Kim Krawiec: Thanks, Bailey.

So, first of all, I just want to say congratulations on this project. I think it's really,

you did a great job with it. I'll just say that I might be a little bit biased, you know, but,

but I'm, I hope you're, you're pleased with it.

We've got a couple of minutes left before closing. Do you want to talk about any other projects you're working on either related to this one or not?

Bailey Sanders: Sure, I actually have. I should have mentioned in an earlier response to a question that a white paper that I co authored with Barack Richmond from GW and then staff at the center for American Progress dropped this week on this topic thinking about antitrust's potential for protecting competition and reproductive healthcare.

Kim Krawiec: My favorite antitrust lawyer. Except for you, Bailey.

Bailey Sanders: Barack.

He's great.

And I, I do Preview my Section 5 arguments a little bit in there for people who are interested. And then we also think about mergers and non compete provisions a bit and so forth.

Those who've, whose interest is piqued, they should go check out that white paper.

And then I'll just say one question I get a lot with this project is, you know, why haven't any cases been brought against these restraints? Like, you make it sound so obvious that a problem is occurring.

So why hasn't anyone done anything? And I'm like, yeah, that's a really good question because that's what motivated me in the start, I was like, this looks anticompetitive.

What am I missing? And I was like, I don't think I'm missing anything. I think it is.

And so I have a project plan that's.
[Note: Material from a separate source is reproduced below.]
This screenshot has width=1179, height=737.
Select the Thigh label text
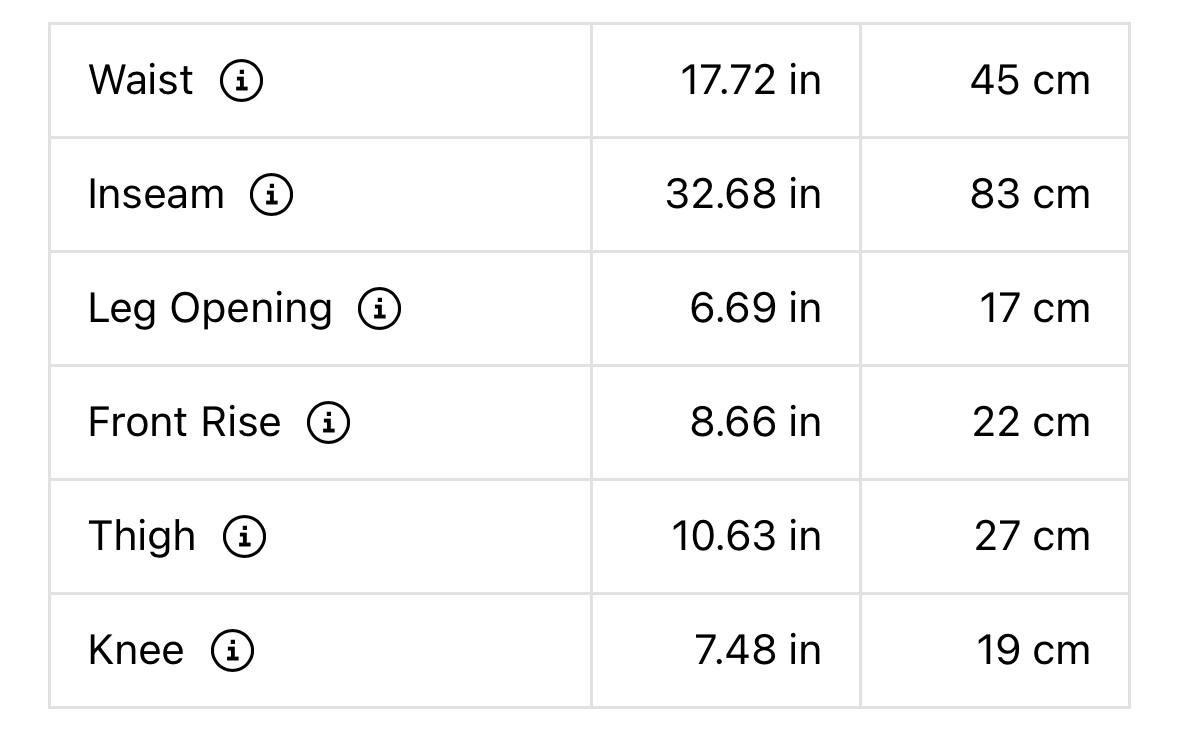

It's in progress, but it's.

I'm looking at the political,

ideological, and doctrinal reasons why we haven't seen these cases brought.

I think there's a whole host of competing reasons that are super interesting. I get a into it a little bit in this paper talking about dead weight loss and consumer antitrust standing to bring these cases.

But this next project, I'm also kind of going back in time and looking at feminist health clinics that brought antitrust lawsuits and kind of thinking about why that trend didn't continue.

So that that paper is very early in its conception, but it might be the one I'm most excited about.

Great.

Kim Krawiec: Thank you. Well, and maybe some plaintiffs lawyers are listening today, and you won't have to answer that question anymore because they'll bring a suit.

So, Cindy and Sari, any last minute closing thoughts from you guys?

Sari Mithal: No, nothing for me. Just a thank you for taking the time to speak with us and for really being so thoughtful about how you answered each and every one of our questions.

Cindy Tran: Yeah, thank you so much, Bailey. I learned a ton, and I'm looking forward to reading your latest white paper and also your current project addressing the various obstacles standing in the way of these possible lawsuits.

So thanks again for answering all of our questions.

Bailey Sanders: These were great questions that really made me think, and I just,

as most academics, I love talking about my research.

So this has been a very enjoyable hour on a Thursday.

Kim Krawiec: Thanks so much. Well, it was great to see you, Bailey.